In the first half of 20 18, the company achieved an operating income of 208.379 billion, up 9.6 1% year-on-year. The net profit attributable to shareholders of listed companies was 8,654.38+75 million, up 8.45% year-on-year. The main business infrastructure grew steadily, with revenue of 654.38+083.899 billion, up 654.38+06.65% year-on-year, accounting for 88.25% of the total revenue. Gross profit margin 13.87%, up 0.10pct year-on-year; The net interest rate was 4. 14%, up 0.03 percentage points year-on-year.
5. Passing rainbow shares: Gross profit margin continued to increase, and same-store data improved year-on-year.
Stock above Rainbow 0024 19
In the downturn of the industry, the company's same-store data is still improving year-on-year. In recent years, under the influence of factors such as the slowdown of economic growth and the decline of residents' income growth, the retail industry has generally entered a medium-speed growth period. Since the beginning of this year, the growth rate of total retail sales of social consumer goods has continued to decline. In the severe market environment, the company's comparable store revenue and profit growth rate continued to improve compared with the same period last year. In the first half of 20 18, the same-store revenue of the company increased by 2.50% year-on-year, which was 3.87 percentage points higher than that in the first half of 20 17 (-1.37%). Total same-store profit increased by 19. 13% compared with the first half of 20 17 (14.04%), which was 5.09 percentage points higher.
6. Sinochem International: The Group's reform has accelerated and its main business has bottomed out.

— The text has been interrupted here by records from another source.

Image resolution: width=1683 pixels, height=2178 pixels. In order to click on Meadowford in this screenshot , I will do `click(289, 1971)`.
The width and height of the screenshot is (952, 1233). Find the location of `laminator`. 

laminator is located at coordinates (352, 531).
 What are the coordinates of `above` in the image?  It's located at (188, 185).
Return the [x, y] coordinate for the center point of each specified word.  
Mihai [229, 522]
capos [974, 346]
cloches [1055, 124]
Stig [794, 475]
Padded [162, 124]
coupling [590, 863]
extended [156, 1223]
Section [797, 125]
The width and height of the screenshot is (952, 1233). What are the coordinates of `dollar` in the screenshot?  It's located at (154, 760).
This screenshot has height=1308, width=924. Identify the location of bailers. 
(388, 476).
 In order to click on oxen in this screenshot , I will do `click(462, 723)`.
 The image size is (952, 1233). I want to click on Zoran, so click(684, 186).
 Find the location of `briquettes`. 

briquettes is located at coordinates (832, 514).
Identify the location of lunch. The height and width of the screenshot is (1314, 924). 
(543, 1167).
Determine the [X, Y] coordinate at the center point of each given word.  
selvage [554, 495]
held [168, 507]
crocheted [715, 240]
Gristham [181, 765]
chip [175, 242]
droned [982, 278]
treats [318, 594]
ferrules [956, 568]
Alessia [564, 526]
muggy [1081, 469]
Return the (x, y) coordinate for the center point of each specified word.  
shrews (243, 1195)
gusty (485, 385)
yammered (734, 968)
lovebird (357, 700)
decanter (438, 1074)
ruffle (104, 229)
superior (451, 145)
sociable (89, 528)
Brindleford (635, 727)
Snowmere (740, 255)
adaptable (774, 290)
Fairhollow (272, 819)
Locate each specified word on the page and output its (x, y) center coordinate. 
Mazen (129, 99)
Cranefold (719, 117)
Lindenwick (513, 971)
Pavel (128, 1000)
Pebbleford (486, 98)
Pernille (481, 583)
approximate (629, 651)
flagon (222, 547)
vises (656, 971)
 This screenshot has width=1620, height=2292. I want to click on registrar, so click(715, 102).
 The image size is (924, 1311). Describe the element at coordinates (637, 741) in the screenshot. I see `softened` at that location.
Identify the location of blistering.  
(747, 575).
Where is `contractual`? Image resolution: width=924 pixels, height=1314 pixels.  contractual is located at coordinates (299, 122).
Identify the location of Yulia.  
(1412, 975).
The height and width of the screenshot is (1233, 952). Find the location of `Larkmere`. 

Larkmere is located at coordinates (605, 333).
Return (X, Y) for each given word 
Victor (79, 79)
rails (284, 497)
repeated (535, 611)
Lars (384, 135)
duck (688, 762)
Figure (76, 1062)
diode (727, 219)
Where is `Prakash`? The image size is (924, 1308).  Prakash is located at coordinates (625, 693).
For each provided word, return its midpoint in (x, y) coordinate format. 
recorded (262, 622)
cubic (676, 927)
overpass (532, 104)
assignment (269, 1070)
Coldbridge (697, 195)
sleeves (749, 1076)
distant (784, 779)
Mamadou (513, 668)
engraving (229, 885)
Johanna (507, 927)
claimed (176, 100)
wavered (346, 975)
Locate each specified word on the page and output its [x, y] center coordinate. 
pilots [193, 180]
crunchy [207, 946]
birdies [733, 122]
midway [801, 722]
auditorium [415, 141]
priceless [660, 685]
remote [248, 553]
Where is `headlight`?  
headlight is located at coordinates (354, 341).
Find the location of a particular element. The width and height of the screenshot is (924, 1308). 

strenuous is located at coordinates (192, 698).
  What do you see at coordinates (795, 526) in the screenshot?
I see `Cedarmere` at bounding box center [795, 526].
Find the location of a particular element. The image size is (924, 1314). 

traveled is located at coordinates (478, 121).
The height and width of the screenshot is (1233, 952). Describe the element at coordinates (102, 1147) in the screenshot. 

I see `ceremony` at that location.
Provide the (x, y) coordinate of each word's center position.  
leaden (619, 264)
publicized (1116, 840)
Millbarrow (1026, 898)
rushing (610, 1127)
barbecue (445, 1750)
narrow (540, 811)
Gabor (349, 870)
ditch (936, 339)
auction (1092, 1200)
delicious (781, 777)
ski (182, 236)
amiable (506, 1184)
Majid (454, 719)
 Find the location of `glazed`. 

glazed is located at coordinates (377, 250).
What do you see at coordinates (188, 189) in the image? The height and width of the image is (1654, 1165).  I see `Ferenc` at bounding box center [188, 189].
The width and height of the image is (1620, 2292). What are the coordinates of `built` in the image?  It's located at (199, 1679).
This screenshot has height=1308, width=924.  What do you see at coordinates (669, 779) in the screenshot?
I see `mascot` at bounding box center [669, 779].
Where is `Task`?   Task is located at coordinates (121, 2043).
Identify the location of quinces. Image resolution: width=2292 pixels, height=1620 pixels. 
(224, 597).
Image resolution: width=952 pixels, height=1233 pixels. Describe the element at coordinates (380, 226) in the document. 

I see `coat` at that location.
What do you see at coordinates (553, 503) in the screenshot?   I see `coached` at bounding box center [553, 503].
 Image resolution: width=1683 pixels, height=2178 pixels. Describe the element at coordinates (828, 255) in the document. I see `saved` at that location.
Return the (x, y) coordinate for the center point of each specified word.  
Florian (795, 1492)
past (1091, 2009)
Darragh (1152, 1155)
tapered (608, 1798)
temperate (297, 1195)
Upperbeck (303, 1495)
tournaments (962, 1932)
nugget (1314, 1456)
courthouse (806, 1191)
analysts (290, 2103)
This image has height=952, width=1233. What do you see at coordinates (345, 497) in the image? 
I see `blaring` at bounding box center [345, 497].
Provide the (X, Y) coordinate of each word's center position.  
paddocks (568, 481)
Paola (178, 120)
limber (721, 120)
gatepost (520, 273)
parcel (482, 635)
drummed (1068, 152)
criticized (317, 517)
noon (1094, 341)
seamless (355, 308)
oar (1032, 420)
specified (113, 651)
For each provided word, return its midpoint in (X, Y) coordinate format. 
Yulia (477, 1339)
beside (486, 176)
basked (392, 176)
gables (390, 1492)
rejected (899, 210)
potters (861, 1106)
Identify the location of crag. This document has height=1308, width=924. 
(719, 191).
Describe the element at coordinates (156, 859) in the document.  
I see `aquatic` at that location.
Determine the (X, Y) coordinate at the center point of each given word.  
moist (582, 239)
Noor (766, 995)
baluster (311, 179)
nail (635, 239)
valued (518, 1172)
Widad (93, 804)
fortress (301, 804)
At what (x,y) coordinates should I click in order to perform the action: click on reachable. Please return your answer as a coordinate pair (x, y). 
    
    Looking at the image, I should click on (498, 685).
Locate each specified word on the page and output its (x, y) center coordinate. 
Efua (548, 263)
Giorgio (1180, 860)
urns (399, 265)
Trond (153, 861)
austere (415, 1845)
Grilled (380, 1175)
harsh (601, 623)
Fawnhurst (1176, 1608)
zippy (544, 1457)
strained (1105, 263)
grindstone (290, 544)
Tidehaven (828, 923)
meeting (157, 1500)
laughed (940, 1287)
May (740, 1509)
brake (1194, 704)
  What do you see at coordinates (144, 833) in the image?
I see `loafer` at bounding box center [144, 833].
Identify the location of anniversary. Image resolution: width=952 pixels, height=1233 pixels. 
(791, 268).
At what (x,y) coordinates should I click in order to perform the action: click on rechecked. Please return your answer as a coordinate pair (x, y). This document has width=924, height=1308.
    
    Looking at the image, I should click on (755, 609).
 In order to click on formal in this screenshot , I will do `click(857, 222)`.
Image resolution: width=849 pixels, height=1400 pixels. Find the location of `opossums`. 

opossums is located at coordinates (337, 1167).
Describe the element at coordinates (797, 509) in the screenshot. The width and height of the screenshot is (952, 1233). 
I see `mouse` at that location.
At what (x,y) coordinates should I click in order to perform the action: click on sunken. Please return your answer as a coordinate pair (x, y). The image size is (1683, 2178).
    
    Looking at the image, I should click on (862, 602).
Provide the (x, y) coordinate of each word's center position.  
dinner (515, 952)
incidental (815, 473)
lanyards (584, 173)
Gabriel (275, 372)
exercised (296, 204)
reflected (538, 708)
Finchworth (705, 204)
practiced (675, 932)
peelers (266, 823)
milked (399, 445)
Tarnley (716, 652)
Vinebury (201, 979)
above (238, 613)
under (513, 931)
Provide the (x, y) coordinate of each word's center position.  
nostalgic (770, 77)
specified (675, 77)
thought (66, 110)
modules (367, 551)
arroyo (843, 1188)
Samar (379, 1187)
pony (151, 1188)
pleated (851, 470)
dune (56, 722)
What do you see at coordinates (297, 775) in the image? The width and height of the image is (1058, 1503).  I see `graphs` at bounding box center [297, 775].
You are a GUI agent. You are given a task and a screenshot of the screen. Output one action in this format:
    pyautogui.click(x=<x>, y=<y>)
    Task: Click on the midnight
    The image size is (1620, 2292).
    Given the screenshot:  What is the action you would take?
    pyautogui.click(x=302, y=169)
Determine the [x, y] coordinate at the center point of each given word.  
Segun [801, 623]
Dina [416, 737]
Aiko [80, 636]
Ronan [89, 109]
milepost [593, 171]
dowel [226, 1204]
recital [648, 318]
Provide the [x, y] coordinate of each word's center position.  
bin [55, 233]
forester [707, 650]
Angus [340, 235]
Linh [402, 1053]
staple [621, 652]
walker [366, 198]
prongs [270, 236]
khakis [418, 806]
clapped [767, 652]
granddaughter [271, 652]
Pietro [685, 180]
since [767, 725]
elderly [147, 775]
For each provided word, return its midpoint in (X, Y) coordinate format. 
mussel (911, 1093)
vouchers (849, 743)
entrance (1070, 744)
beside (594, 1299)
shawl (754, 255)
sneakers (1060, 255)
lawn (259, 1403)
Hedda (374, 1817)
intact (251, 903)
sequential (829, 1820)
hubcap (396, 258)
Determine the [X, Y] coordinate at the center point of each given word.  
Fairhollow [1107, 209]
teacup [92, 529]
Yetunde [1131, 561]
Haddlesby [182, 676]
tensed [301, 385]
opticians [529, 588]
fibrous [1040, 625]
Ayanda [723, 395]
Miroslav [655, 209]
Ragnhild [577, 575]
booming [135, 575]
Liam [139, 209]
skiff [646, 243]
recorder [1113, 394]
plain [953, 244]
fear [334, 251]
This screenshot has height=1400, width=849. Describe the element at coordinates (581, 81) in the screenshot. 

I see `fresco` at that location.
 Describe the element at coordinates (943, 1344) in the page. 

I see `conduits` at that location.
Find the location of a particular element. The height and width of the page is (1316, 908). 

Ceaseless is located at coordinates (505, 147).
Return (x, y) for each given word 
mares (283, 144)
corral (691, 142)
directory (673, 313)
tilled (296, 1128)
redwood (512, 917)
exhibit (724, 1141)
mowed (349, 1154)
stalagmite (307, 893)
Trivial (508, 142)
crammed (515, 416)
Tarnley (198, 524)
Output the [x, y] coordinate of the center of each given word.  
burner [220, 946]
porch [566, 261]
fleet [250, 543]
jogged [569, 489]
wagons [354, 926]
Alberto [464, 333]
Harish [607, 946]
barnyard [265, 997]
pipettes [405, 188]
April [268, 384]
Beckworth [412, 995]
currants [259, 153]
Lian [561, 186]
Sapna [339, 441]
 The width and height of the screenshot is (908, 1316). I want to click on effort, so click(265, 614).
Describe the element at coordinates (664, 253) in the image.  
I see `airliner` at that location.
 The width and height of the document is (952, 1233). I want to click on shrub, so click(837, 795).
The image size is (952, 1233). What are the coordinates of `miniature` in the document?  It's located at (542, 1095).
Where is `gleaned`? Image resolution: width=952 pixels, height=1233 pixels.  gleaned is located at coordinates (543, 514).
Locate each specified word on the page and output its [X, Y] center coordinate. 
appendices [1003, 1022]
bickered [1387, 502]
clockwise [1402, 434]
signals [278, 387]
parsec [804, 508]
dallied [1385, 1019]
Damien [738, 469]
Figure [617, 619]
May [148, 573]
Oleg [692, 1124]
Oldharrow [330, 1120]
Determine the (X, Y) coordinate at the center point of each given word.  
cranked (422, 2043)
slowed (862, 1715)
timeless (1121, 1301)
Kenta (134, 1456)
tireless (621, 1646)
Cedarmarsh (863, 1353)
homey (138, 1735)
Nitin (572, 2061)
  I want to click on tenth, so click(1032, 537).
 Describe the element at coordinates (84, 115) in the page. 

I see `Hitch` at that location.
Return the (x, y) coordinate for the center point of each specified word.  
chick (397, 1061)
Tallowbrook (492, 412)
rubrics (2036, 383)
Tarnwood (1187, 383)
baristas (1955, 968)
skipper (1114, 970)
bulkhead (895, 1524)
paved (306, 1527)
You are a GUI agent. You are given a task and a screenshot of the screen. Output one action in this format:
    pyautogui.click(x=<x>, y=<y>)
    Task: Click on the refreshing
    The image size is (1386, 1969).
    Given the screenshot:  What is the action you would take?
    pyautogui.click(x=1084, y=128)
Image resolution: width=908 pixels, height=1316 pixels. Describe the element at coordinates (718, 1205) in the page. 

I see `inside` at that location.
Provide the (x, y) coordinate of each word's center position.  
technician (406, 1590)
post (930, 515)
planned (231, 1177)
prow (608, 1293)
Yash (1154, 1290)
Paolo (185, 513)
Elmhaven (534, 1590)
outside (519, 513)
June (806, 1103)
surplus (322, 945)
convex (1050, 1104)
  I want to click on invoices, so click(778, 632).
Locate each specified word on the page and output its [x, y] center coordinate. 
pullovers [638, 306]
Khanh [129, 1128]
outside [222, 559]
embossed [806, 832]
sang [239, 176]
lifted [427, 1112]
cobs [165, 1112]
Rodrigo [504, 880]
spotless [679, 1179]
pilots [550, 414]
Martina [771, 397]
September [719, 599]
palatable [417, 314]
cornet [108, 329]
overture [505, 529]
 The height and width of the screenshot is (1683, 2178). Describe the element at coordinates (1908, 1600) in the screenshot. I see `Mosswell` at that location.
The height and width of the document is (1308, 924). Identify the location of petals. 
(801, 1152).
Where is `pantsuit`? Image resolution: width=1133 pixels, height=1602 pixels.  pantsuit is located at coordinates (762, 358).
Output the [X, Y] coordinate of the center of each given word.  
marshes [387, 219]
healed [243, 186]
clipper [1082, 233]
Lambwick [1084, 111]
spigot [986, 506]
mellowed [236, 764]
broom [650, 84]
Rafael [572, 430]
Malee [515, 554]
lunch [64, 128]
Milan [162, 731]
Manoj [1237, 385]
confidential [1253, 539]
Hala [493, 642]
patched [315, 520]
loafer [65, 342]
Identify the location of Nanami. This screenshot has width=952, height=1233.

Sinochem International 600500
Key investment points: natural rubber has bottomed out twice, and its future performance is very elastic. 20 12 is the year with the highest growth rate of rubber planting, with a year-on-year growth rate of 12.96%. The newly-increased production capacity mainly comes from Thailand, with 20 13 increasing by about 2%. The rubber trees planted in these two years are the main increase in the current supply, and so will the next five years (20 14 to 20 18). It is maintained between1180 ~12.5 million hectares, so it is estimated that the natural rubber production capacity will increase by about 15% at most in the future.